WORK TASK:
Repeat exactly each line of the data provided below.
** Opening DATA FOR ANALYSIS block **
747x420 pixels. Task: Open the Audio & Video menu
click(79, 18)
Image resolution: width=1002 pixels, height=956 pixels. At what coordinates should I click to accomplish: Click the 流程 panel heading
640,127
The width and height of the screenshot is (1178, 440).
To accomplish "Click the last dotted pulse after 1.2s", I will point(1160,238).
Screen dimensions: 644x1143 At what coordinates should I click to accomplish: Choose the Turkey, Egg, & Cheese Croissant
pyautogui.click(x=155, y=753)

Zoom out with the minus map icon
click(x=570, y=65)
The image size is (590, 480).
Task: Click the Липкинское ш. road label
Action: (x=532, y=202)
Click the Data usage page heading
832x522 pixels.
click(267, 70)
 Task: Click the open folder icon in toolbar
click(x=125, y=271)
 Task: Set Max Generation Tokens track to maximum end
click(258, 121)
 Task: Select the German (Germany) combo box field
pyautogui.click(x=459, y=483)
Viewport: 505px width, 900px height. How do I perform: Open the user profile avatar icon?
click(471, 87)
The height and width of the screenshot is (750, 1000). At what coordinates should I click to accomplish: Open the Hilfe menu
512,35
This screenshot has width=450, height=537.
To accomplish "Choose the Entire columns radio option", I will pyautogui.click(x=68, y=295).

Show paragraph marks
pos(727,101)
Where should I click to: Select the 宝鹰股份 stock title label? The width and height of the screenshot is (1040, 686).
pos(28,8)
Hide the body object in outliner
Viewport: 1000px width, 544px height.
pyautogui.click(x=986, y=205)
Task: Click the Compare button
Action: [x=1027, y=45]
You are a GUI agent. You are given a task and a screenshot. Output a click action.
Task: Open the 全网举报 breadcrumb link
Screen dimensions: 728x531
** Closing DATA FOR ANALYSIS block **
TASK RESULT:
747x420 pixels. Task: Open the Audio & Video menu
click(79, 18)
Image resolution: width=1002 pixels, height=956 pixels. At what coordinates should I click to accomplish: Click the 流程 panel heading
640,127
The width and height of the screenshot is (1178, 440).
To accomplish "Click the last dotted pulse after 1.2s", I will point(1160,238).
Screen dimensions: 644x1143 At what coordinates should I click to accomplish: Choose the Turkey, Egg, & Cheese Croissant
pyautogui.click(x=155, y=753)

Zoom out with the minus map icon
click(x=570, y=65)
The image size is (590, 480).
Task: Click the Липкинское ш. road label
Action: (x=532, y=202)
Click the Data usage page heading
832x522 pixels.
click(267, 70)
 Task: Click the open folder icon in toolbar
click(x=125, y=271)
 Task: Set Max Generation Tokens track to maximum end
click(258, 121)
 Task: Select the German (Germany) combo box field
pyautogui.click(x=459, y=483)
Viewport: 505px width, 900px height. How do I perform: Open the user profile avatar icon?
click(471, 87)
The height and width of the screenshot is (750, 1000). At what coordinates should I click to accomplish: Open the Hilfe menu
512,35
This screenshot has width=450, height=537.
To accomplish "Choose the Entire columns radio option", I will pyautogui.click(x=68, y=295).

Show paragraph marks
pos(727,101)
Where should I click to: Select the 宝鹰股份 stock title label? The width and height of the screenshot is (1040, 686).
pos(28,8)
Hide the body object in outliner
Viewport: 1000px width, 544px height.
pyautogui.click(x=986, y=205)
Task: Click the Compare button
Action: [x=1027, y=45]
You are a GUI agent. You are given a task and a screenshot. Output a click action.
Task: Open the 全网举报 breadcrumb link
Screen dimensions: 728x531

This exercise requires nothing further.